Print out the data below with every line intact.

::: DATA SUPPLIED

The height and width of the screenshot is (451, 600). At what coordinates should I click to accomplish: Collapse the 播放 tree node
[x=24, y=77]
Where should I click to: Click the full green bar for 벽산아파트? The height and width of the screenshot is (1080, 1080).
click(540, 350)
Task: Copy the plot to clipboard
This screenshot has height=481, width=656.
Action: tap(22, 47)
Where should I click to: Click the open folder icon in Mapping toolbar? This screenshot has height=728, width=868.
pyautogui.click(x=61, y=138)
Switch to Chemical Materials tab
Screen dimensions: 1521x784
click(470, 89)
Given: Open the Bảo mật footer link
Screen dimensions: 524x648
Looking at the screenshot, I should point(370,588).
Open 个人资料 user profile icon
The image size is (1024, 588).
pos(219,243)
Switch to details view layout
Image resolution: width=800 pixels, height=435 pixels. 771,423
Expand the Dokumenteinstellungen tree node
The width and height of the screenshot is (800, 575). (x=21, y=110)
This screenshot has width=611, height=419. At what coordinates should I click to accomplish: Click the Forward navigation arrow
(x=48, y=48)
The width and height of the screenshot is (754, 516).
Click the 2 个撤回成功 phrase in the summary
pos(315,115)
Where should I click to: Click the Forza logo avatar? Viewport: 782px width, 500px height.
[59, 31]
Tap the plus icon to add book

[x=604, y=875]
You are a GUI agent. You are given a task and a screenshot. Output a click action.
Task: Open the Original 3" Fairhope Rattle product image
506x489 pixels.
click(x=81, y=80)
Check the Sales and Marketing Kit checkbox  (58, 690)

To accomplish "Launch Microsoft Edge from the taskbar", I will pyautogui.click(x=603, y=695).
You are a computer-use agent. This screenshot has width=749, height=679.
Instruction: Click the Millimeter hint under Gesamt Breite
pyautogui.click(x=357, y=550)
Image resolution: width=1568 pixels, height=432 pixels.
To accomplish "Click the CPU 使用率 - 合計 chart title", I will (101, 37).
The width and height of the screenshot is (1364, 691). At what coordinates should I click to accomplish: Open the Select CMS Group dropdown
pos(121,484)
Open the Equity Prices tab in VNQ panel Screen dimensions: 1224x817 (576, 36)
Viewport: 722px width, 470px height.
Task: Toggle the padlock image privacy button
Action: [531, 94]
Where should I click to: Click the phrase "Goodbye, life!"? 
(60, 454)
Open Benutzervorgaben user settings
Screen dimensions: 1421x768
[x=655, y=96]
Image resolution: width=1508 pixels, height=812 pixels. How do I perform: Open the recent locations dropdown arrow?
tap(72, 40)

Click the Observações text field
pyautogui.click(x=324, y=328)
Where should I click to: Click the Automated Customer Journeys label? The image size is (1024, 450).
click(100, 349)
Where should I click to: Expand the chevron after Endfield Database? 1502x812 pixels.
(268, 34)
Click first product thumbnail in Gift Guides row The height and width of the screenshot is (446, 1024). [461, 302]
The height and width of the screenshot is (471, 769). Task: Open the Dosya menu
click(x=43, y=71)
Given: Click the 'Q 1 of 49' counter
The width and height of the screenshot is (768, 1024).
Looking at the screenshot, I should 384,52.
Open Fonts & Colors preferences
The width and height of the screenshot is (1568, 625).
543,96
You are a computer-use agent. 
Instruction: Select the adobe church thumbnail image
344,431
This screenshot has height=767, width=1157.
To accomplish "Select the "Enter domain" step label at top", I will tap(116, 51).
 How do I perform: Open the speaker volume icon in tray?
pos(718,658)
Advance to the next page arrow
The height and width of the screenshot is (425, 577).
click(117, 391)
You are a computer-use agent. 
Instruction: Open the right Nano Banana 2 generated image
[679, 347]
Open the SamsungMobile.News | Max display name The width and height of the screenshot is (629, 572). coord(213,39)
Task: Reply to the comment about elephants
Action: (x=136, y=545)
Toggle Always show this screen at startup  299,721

::::::

**ANSWER BOX:**
The height and width of the screenshot is (451, 600). At what coordinates should I click to accomplish: Collapse the 播放 tree node
[x=24, y=77]
Where should I click to: Click the full green bar for 벽산아파트? The height and width of the screenshot is (1080, 1080).
click(540, 350)
Task: Copy the plot to clipboard
This screenshot has height=481, width=656.
Action: tap(22, 47)
Where should I click to: Click the open folder icon in Mapping toolbar? This screenshot has height=728, width=868.
pyautogui.click(x=61, y=138)
Switch to Chemical Materials tab
Screen dimensions: 1521x784
click(470, 89)
Given: Open the Bảo mật footer link
Screen dimensions: 524x648
Looking at the screenshot, I should point(370,588).
Open 个人资料 user profile icon
The image size is (1024, 588).
pos(219,243)
Switch to details view layout
Image resolution: width=800 pixels, height=435 pixels. 771,423
Expand the Dokumenteinstellungen tree node
The width and height of the screenshot is (800, 575). (x=21, y=110)
This screenshot has width=611, height=419. At what coordinates should I click to accomplish: Click the Forward navigation arrow
(x=48, y=48)
The width and height of the screenshot is (754, 516).
Click the 2 个撤回成功 phrase in the summary
pos(315,115)
Where should I click to: Click the Forza logo avatar? Viewport: 782px width, 500px height.
[59, 31]
Tap the plus icon to add book

[x=604, y=875]
You are a GUI agent. You are given a task and a screenshot. Output a click action.
Task: Open the Original 3" Fairhope Rattle product image
506x489 pixels.
click(x=81, y=80)
Check the Sales and Marketing Kit checkbox  (58, 690)

To accomplish "Launch Microsoft Edge from the taskbar", I will pyautogui.click(x=603, y=695).
You are a computer-use agent. This screenshot has width=749, height=679.
Instruction: Click the Millimeter hint under Gesamt Breite
pyautogui.click(x=357, y=550)
Image resolution: width=1568 pixels, height=432 pixels.
To accomplish "Click the CPU 使用率 - 合計 chart title", I will (101, 37).
The width and height of the screenshot is (1364, 691). At what coordinates should I click to accomplish: Open the Select CMS Group dropdown
pos(121,484)
Open the Equity Prices tab in VNQ panel Screen dimensions: 1224x817 (576, 36)
Viewport: 722px width, 470px height.
Task: Toggle the padlock image privacy button
Action: [531, 94]
Where should I click to: Click the phrase "Goodbye, life!"? 
(60, 454)
Open Benutzervorgaben user settings
Screen dimensions: 1421x768
[x=655, y=96]
Image resolution: width=1508 pixels, height=812 pixels. How do I perform: Open the recent locations dropdown arrow?
tap(72, 40)

Click the Observações text field
pyautogui.click(x=324, y=328)
Where should I click to: Click the Automated Customer Journeys label? The image size is (1024, 450).
click(100, 349)
Where should I click to: Expand the chevron after Endfield Database? 1502x812 pixels.
(268, 34)
Click first product thumbnail in Gift Guides row The height and width of the screenshot is (446, 1024). [461, 302]
The height and width of the screenshot is (471, 769). Task: Open the Dosya menu
click(x=43, y=71)
Given: Click the 'Q 1 of 49' counter
The width and height of the screenshot is (768, 1024).
Looking at the screenshot, I should 384,52.
Open Fonts & Colors preferences
The width and height of the screenshot is (1568, 625).
543,96
You are a computer-use agent. 
Instruction: Select the adobe church thumbnail image
344,431
This screenshot has height=767, width=1157.
To accomplish "Select the "Enter domain" step label at top", I will tap(116, 51).
 How do I perform: Open the speaker volume icon in tray?
pos(718,658)
Advance to the next page arrow
The height and width of the screenshot is (425, 577).
click(117, 391)
You are a computer-use agent. 
Instruction: Open the right Nano Banana 2 generated image
[679, 347]
Open the SamsungMobile.News | Max display name The width and height of the screenshot is (629, 572). coord(213,39)
Task: Reply to the comment about elephants
Action: (x=136, y=545)
Toggle Always show this screen at startup  299,721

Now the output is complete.